Wednesday, January 15, 2014

Binary logistic Regression on R : Concordance and Discordance

Logistic regression might not be the most trending in the analytics industry anymore. But is still bread and butter for most analytics folks, especially in the marketing decision sciences. Most of propensity models, survival analysis, churn measurement, etc are exclusively driven by this traditional yet powerful statistical technique.

A lot of material is available online to get started with building logistic regression models and getting the model fit criterion satisfied.
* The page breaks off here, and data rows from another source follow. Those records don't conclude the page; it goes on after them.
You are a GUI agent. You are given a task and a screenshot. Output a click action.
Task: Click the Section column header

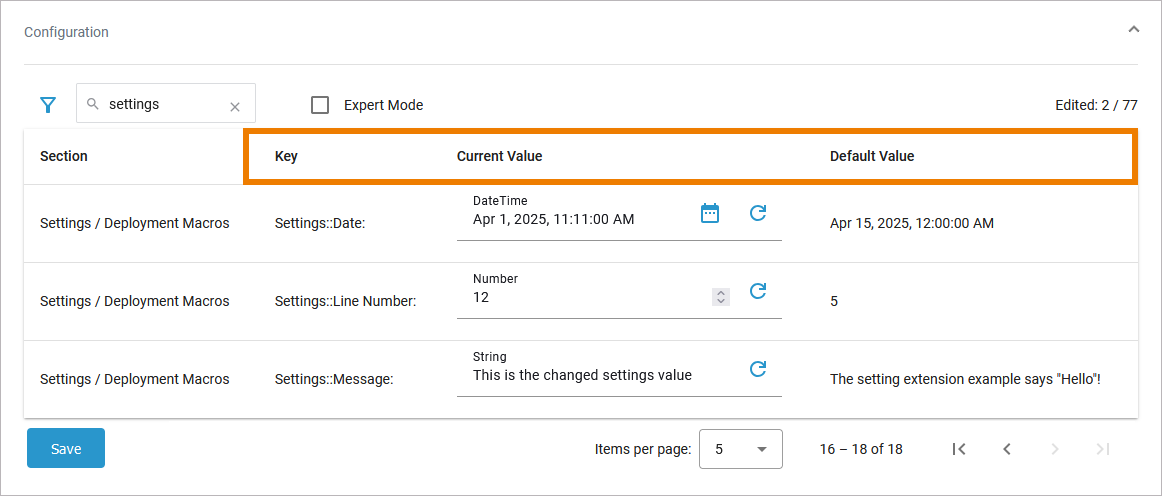pos(64,156)
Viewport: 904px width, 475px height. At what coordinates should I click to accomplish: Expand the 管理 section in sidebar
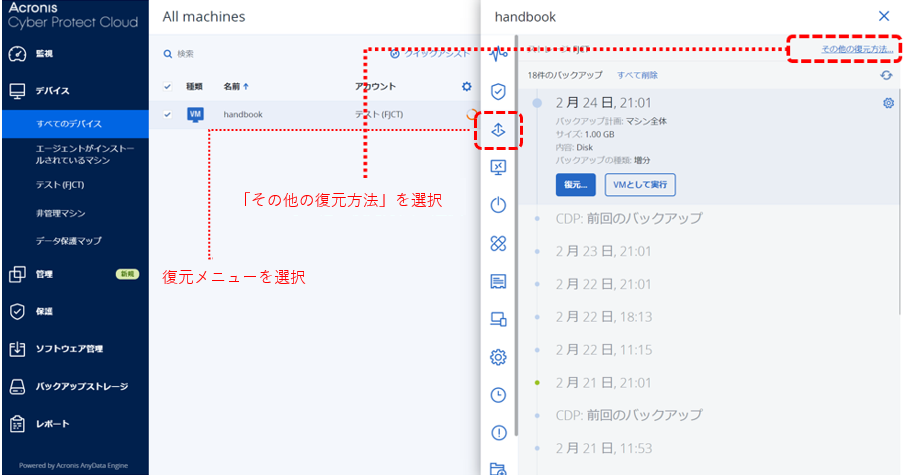coord(42,274)
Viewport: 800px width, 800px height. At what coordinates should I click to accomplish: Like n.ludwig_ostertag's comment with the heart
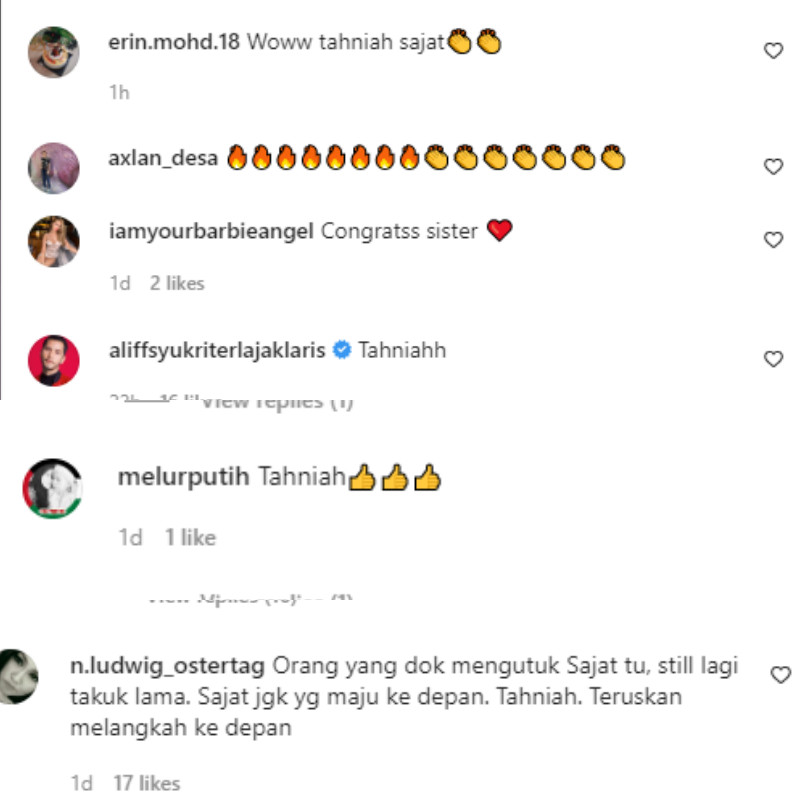click(x=780, y=674)
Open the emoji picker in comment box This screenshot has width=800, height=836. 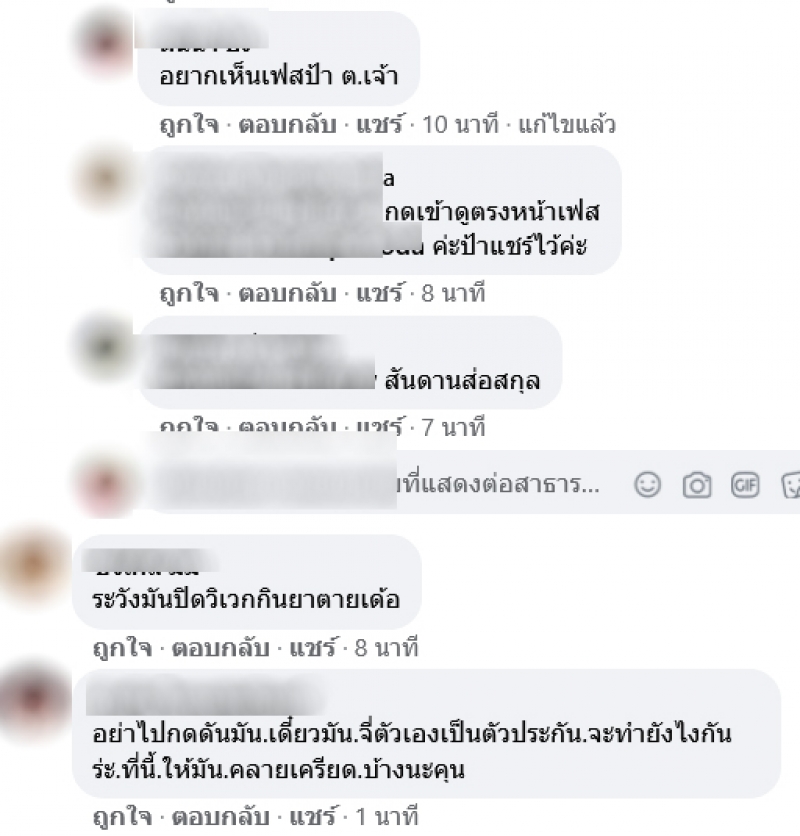(x=647, y=485)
If you are totally new to building logistic regression models, an excellent point to start off would be the UCLA help articles on building these binary logit models. Even before getting to the model building stage, some of the pre-processing and variable selection procedures must be followed in order to get good results, which would be the subject of a separate post. In this post we will cover some of the important model fit measures like Concordance, discordance, and other association measures like Somers D, gamma and Kendall’s Tau A which compare the predicted responses to actual responses.
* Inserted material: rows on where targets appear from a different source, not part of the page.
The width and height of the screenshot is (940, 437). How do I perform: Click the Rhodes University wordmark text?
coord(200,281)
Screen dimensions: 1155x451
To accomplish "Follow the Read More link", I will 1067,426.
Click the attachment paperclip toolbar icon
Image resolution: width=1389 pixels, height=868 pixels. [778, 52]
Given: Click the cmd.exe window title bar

The following questions will be answered during the course of this article:
  • Measures for logistic regression Concordance and discordance in R 
  • Somers'D, Gamma, Kendall’s Tau-a statistics in R

Concordance and Discordance in R
The most widely used code to run a logit model in R would be the glm() function with the ‘binomial’ variant. So, if you wanted to run a logistic regression model on the hypothetical dataset (available on the UCLS website here) , all you need to do is load the data set in R and run the binary logit using the following code:

# Clear workspace objects
rm(list=ls())

# Load the modelling dataset into workspace
model_data<-read.csv('binary.csv',header=T,sep=',',fill=T)

# Run a binary logistic regression model
logit_mod<-glm(formula=admit~gre+gpa+rank,
               family='binomial',data=model_data)
# Display the summary
summary(logit_mod)

And this is how the model summary would look like:

Since all the co-efficients are significant and the residual deviance has reduced as compared to the null deviance, we can conclude that we have a fair model. But, looking at the model result this way, it would be really difficult to say how well this model performs. In OLS regression, the R-squared and its more refined measure adjusted R-square would be the ‘one-stop’ metric which would immediately tell us if the model was a good fit or not. And since this was a value between 0 and 1, we could easily change it to a percentage value and pass it off as ‘model accuracy’ for beginners and the not-so-much-math-oriented businesses. Unfortunately, looking at adj-R square would be totally irrelevant in case of logistic regression because we model the log odds ratio and it becomes very difficult in terms of explain ability

This is where concordance steps in to help. Concordance tells us the association between actual values and the values fitted by the model in percentage terms. Concordance is defined as the ratio of number of pairs where the 1 had a higher model score than the model score of zero to the total number of 1-0 pairs possible. A higher value for concordance (60-70%) means a better fitted model. However, a very large value for concordance (85-95%) could also suggest that the model is over-fitted and needs to be re-aligned to explain the entire population.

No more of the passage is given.